Egg white sIgE positivity (10 children) was associated with IgA deficiency (30 vs. 3%; Fisher’s exact test, p = 0.007; OR = 12.5 [2.68–68.38], p = 0.002; φ = 0.3). At the same time, 13 children with any sIgE ≥ 0.7 KIU/L were marginally less likely to have WHO-grade moderate/severe anaemia (15.4 vs. 37.8%; Fisher’s exact test, p = 0.08; OR = 0.29 [0.06–1.34], p = 0.11; φ = −0.13) and pancolitis (15.4 vs. 42.5%; Fisher’s exact test, p = 0.047; OR = 0.25 [0.05–1.15], p = 0.07, φ = −0.15). Interestingly, in a study group extended to the presence of any sIgE ≥ 0.35 (17 children), only correlation with IgA deficiency remained visible—it concerned 23.5% of such a study group vs. 2.6% of the corresponding control group (Fisher’s exact test, p = 0.004; OR = 11.7 [2.62–52.25], p = 0.0013; φ = 0.3). Moderate/severe anaemia concerned 29% of such children vs. 38% of the control group (chi2 = 0.46, p = 0.49), and pancolitis (23.5 vs. 42%; Fisher’s exact test, p = 0.2).
Children with sIgE ≥ 0.7 KIU/L for more than one food allergen were analysed separately—there were seven such children. Abdominal pain was more common in this group compared to the rest of the patients (85.7 vs. 44.8%, Fisher’s exact test, p = 0.04; OR = 7.4 [0.87–62.83], p = 0.07; φ = 0.16) as well as fever (28.6 vs. 7.2%; Fisher’s exact test, p = 0.08; OR = 6.42 [1.06–38.7], p = 0.04; φ = 0.18). These children were more likely to be IgA deficient (28.6 vs. 3.6%; Fisher’s exact test, p = 0.04; OR = 10.67 [1.7–66.57], p = 0.01; φ = 0.23) and more frequently presented with total IgG elevation for their age (57.1 vs. 15%; Fisher’s exact test, p = 0.02; OR = 7.52 [1.59–35.65], p = 0.01; φ = 0.22).
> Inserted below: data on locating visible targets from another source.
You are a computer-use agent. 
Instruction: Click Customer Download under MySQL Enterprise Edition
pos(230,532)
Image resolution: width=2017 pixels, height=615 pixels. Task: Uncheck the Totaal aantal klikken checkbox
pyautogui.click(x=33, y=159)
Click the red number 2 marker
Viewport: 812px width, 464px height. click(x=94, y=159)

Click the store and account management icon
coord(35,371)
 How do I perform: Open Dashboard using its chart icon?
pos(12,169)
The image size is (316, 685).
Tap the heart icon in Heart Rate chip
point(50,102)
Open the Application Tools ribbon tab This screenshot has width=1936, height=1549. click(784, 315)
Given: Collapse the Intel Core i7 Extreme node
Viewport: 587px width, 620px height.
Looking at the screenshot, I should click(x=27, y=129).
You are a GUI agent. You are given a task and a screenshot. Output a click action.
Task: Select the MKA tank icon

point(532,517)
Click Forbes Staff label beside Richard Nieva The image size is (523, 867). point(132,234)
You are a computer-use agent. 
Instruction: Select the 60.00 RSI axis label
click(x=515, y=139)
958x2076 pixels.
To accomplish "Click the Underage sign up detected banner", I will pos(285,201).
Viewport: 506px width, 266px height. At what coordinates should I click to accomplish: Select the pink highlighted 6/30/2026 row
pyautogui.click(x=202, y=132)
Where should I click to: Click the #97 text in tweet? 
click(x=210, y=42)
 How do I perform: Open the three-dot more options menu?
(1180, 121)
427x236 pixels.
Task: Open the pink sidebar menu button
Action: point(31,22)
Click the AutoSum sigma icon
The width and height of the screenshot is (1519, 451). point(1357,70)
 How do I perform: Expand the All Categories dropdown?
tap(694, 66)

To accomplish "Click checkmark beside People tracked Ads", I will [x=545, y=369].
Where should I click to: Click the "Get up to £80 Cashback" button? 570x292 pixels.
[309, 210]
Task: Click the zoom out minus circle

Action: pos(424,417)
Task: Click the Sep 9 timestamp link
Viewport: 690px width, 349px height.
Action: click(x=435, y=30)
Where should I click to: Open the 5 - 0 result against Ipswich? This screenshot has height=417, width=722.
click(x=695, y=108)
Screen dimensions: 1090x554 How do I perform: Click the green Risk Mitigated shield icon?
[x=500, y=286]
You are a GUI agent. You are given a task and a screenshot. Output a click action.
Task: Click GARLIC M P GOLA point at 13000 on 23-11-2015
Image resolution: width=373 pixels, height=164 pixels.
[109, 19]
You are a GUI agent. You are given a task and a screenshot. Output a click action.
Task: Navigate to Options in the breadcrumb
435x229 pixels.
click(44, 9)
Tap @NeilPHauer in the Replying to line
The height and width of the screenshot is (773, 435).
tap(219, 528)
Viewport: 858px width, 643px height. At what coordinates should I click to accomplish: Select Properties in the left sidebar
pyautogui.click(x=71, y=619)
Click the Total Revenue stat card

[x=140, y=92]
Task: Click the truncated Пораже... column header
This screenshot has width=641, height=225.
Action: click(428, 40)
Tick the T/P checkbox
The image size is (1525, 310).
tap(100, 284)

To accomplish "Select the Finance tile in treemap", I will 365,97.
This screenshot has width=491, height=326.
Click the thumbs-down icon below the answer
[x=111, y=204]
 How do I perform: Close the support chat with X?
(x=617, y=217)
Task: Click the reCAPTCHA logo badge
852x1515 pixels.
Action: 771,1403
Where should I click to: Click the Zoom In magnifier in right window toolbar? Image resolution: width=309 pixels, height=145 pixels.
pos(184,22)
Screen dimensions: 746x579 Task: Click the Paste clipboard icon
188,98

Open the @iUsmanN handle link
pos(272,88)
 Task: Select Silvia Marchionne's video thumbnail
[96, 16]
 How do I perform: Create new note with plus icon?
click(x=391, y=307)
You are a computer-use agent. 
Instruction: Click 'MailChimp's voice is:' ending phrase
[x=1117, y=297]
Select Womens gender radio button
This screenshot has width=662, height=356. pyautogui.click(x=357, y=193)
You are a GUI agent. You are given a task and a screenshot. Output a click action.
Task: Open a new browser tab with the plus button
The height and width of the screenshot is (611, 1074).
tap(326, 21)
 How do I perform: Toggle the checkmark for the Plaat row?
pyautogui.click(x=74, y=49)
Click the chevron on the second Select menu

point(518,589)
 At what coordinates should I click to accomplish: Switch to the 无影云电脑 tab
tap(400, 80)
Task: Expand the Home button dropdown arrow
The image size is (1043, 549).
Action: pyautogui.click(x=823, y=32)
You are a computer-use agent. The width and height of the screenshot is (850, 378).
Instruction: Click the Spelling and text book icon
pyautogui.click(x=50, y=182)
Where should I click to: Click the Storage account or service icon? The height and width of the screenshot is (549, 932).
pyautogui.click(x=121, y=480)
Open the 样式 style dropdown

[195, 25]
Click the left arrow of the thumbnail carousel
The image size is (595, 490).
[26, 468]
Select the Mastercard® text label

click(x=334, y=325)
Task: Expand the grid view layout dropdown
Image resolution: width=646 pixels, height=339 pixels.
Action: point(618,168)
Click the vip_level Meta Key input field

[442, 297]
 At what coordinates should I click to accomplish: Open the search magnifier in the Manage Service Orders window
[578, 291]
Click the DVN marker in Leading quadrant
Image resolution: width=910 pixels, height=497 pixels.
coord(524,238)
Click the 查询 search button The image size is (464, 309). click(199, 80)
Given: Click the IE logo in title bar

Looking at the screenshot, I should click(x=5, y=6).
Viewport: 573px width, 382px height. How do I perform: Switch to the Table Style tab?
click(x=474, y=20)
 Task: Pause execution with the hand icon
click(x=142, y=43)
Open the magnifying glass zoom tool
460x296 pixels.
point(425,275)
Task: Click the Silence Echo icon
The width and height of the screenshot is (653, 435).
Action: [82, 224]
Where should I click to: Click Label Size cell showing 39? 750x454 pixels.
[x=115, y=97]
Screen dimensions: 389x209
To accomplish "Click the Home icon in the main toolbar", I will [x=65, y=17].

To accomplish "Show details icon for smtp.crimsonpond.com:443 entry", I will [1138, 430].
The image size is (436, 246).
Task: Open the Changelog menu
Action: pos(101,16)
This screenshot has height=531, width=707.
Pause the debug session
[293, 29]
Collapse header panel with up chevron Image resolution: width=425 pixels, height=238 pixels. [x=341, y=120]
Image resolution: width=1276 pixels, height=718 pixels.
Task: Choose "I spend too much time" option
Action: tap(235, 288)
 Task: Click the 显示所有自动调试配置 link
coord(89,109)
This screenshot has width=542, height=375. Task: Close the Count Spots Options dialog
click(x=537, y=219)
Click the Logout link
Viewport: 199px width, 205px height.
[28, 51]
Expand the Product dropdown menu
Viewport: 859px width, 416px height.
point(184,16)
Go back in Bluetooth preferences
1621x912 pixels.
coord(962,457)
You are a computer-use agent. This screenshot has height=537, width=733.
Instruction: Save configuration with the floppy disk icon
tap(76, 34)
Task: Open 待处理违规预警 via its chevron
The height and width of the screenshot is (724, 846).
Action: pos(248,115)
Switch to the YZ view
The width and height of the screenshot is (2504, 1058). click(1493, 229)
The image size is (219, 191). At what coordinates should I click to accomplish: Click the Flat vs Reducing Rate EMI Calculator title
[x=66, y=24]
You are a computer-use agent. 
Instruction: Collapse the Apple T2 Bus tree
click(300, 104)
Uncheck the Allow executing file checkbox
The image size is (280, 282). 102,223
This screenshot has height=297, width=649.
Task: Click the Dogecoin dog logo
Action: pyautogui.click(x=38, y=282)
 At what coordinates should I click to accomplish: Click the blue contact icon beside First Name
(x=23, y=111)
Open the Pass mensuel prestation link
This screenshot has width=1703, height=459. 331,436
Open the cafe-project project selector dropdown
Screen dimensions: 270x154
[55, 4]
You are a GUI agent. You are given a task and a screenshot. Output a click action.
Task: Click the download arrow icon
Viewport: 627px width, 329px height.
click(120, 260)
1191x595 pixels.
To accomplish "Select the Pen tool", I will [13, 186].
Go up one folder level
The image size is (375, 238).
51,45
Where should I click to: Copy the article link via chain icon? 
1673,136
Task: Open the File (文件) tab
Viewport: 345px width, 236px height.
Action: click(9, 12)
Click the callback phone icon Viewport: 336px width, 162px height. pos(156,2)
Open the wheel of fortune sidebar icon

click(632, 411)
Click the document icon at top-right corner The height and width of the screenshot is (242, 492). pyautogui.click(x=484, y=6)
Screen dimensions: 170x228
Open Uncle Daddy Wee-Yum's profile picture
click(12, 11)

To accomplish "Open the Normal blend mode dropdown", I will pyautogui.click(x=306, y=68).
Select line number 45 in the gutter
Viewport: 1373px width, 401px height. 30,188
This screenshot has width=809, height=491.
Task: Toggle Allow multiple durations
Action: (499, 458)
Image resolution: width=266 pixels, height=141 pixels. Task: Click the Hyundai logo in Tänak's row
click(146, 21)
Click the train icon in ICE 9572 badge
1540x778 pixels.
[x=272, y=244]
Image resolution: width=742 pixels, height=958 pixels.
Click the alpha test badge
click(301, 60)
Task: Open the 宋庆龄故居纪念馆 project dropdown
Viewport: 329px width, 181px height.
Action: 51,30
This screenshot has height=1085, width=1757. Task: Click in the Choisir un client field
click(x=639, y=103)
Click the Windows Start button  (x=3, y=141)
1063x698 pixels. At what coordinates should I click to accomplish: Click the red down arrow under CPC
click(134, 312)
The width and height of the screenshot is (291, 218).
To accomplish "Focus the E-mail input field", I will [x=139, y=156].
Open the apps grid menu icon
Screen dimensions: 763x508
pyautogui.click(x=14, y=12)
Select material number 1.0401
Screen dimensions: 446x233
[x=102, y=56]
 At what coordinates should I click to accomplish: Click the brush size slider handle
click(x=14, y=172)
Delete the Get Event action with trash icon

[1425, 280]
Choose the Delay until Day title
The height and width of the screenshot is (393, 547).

At the same time, some of these tendencies remained true for an extended group of children with multiple sIgEs already exceeding 0.35 KIU/L (10 children), such as IgA deficiency (20 vs. 3.7%; Fisher’s exact test, p = 0.07; OR = 6.54 [1.14–37.7], p = 0.04; φ = 0.18) and total IgG elevation (40 vs. 15.3%; Fisher’s exact test, p = 0.07; OR = 3.68 [0.97–13.98], p = 0.06; φ = 0.15). In this group, weight deficit was also more frequent at the diagnosis of UC (50 vs. 22.7%, Fisher’s exact test, p = 0.06; OR = 3.4 [0.94–12.4], p = 1.86; φ = 0.15), while pancolitis was observed less frequently (20 vs. 42%; Fisher’s exact test, p = 0.04; OR = 0.15 [0.02–1.22], p = 0.07; φ = −0.15).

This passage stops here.